Optix 4 and CUDA interop, new limitation with input/output buffers

thomasp · June 24, 2016, 10:06am

I used to allocate a large buffer of data with CUDA and forward pointer to Optix so it could write data in it. Something like this:

CUDA_PART.cpp :

cuda_buffer = ...; // create CUDA buffer
...
// use pointer arithmetic to make Optix work on a chunk
ray_tracer->compute(cuda_buffer+offset, chunksize);

OPTIX_RAY_TRACER.cpp

optix_buffer = createBufferForCUDA(RT_BUFFER_INPUT_OUTPUT | RT_BUFFER_GPU_LOCAL, RT_FORMAT_USER, 1);

RayTracer::compute(void * dData, int size)
{
   optix_buffer->setDevicePointer(deviceId, dData);
   ...
   optix launch
   ...
   // >>>> at this point, Optix has written data in memory allocated by cuda_buffer
}

With Optix 4, I can’t do this anymore (use an input/output buffer as target of cuda interop)

What are the suggested workaround ? Reading the programming guide it’s not clear to me. I feel like an interesting feature has been removed in Optix 4

MartinStich · June 29, 2016, 2:02pm

OptiX 4 is slightly stricter when it comes to CUDA interop, in order to make the API semantics more well defined (e.g. in the multi-GPU case). One visible change is that rtBufferSetDevicePointer no longer works on output buffers.

Note however that rtBufferGetDevicePointer does still work on output buffers. So if you can structure your application in a way that leaves memory allocation for these buffers to OptiX, then you should be able to implement the same use case in a way very similar to what you already have. One thing to keep in mind is that this function may return a zero-copy pointer (it usually will in the multi-GPU case).

All that being said, for gpu-local buffers like in your use case, we can probably make setPointer work. We’ll look into it.

Thanks for your feedback!

Martin

thomasp · June 29, 2016, 7:41pm

Yes I tried that. It’s only +1 GPU/GPU copy compared to OptiX 3 solution, but it seems acceptable

However I never managed to make it work, due to another bug/thing I failed to explain. Spent two days on this and had to give up.
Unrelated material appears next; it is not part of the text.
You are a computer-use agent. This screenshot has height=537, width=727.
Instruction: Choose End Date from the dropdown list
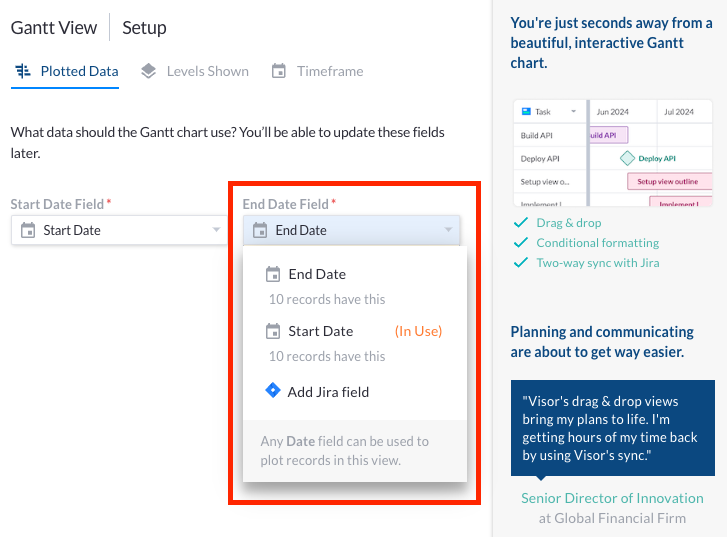pyautogui.click(x=317, y=274)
OPTIX_RAY_TRACER.cpp (OptiX 4)

optix_buffer = context->createBuffer(RT_BUFFER_INPUT_OUTPUT, RT_FORMAT_USER, 1);

    RayTracer::compute(void * dData, int chunkSizeInBytes)
    {
       // not *real* code but it gives an idea
       ...
       context->launch(..);
       ...
       // copy optix_buffer back to cpu to debug its content
       int elementCount = (chunkSizeInBytes / sizeof(my::payload)); // elementCount ok as expected
       std::vector<my::payload> hVector(elementCount);
       memcpy(hVector.data(), optix_buffer->map(), chunkSizeInBytes);
       optix_buffer->unmap();
       
       // At this point, only the first height elements are present on CPU
       //
       // hVector[0] ok result
       // hVector[1] ok result
       // hVector[...]
       // hVector[7] ok result
       // hVector[8] 0-filled
       // hVector[9] 0-filled
       // hVector[...]
       // hVector[last] 0-filled
    }

This is only observable if optix_buffer is written directly in the raygen program.

If it’s written in closestHit program (as it is intended to be), hVector is completely 0-filled

I’ve recompiled all kernels with sm_35 on a GTX 750 Ti with latest drivers (cuda 6.5, Win7)

I should make a compilable example (and/or clean my code), but I don’t have time now. This bug is not reproduced in a second OptiX RayTracer used in the same app. The second engine is slightly simpler though

Anyway thank you for OptiX it’s a very nice tool

droettger · June 30, 2016, 7:26am

If there are inexplicable bahaviours like this, it’s normally worth checking individually if a newer display driver (=> CUDA driver) or a newer CUDA Toolkit (7.5 instead of 6.5 you’re using) is solving the issue. I would also recommend to check against the newest stable OptiX release 3.9.1.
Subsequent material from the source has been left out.